После поражения революции 1848–1849 гг. наступил момент, когда становилось все более и более невозможным воздействовать на Германию из-за границы; тогда наша партия предоставила поле эмигрантских склок вульгарной демократии, ибо склоки остались единственно возможным действием. И в то время как вульгарная демократия с удовольствием занималась этими склоками, сегодня затевая потасовку, чтобы завтра начать братание, а послезавтра снова стирать свое грязное белье перед всем миром, в то время как эта вульгарная демократия выклянчивала себе деньги по всей Америке, чтобы тотчас после этого учинить новый скандал по поводу дележа нескольких добытых талеров, — наша партия была рада тому, что снова обрела некоторое спокойствие для научных занятий. Ее огромное преимущество состояло в том, что она имела в качестве теоретической основы новое научное мировоззрение, разработка которого доставила ей вполне достаточно занятий. Уже по одному этому она не могла так низко пасть, как «великие мужи» эмиграции.

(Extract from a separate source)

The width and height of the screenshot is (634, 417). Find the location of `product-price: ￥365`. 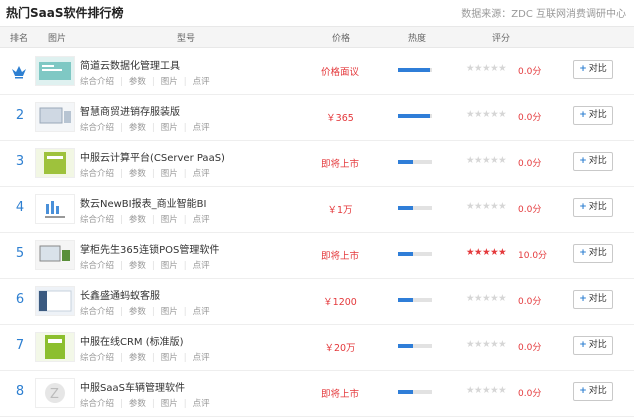

product-price: ￥365 is located at coordinates (340, 118).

Первым плодом этих исследований является лежащая перед нами книга.
II
В сочинении, подобном тому, которое лежит перед нами, не может быть и речи о простой критике отдельных, оторванных друг от друга положений политической экономии, об обособленном рассмотрении тех или других спорных экономических вопросов. Напротив, это сочинение с самого начала построено на систематическом охвате всего комплекса экономических наук, на связном изложении законов буржуазного производства и буржуазного обмена. А так как экономисты являются не чем иным, как толкователями и апологетами этих законов, то это изложение является в то же время критикой всей экономической литературы.
Со времени смерти Гегеля вряд ли была сделана хотя бы одна попытка развить какую-нибудь науку в ее собственной, внутренней связи. Официальная гегелевская школа усвоила себе из диалектики учителя только манипуляции простейшими приемами, которые она применяла всюду и везде, и к тому же часто до смешного неуклюже. Все наследие Гегеля ограничивалось для этой школы простым шаблоном, при помощи которого строилась любая тема, и списком слов и оборотов, годных только для того, чтобы вовремя вставлять их там, где не хватало мыслей и положительных знаний. Таким образом, получилось, как сказал один боннский профессор, что эти гегельянцы смыслили кое-что в «ничем», а писать могли обо «всем». Так это, конечно, и было. Однако у этих господ, несмотря на все их самомнение, настолько сильно было сознание собственной слабости, что они старались держаться по возможности дальше от больших задач; старая, рутинная наука удерживала свои позиции благодаря превосходству в положительных знаниях. И только когда Фейербах объявил несостоятельной умозрительную идею, гегельянство постепенно угасло, и стало казаться, что в науке снова началось царство старой метафизики с ее неподвижными категориями.
Это явление имело свою естественную причину. После режима гегелевских диадохов[300], приведшего к господству пустой фразы, естественно наступила эпоха, в которой положительное содержание науки снова возобладало над ее формальной стороной. В это время Германия набросилась с совершенно исключительной энергией на естественные науки, что соответствовало ее мощному буржуазному развитию со времени 1848 года; и по мере того как стали входить в моду эти науки, в которых спекулятивное направление никогда не играло сколько-нибудь значительной роли, снова распространилась также и старая метафизическая манера мышления, вплоть до самой крайней вольфовской пошлости. Гегель был забыт, развился новый естественно-научный материализм, который теоретически почти ничем не отличается от материализма XVIII века и имеет перед последним большей частью только то преимущество, что располагает более богатым, естественно-научным, в особенности химическим и физиологическим материалом. Крайне плоское воспроизведение этого ограниченного филистерского способа мышления докантовского периода мы находим у Бюхнера и Фогта; и даже Молешотт, который клянется Фейербахом, каждую минуту забавнейшим образом запутывается в самых простых категориях. Неповоротливый тяжеловоз обыденного буржуазного рассудка, конечно, останавливается в замешательство перед рвом, отделяющим сущность от явления, причину от следствия. Но когда собираются на охоту с гончими по чрезвычайно пересеченной местности абстрактного мышления, тогда как раз нельзя садиться на тяжеловоза.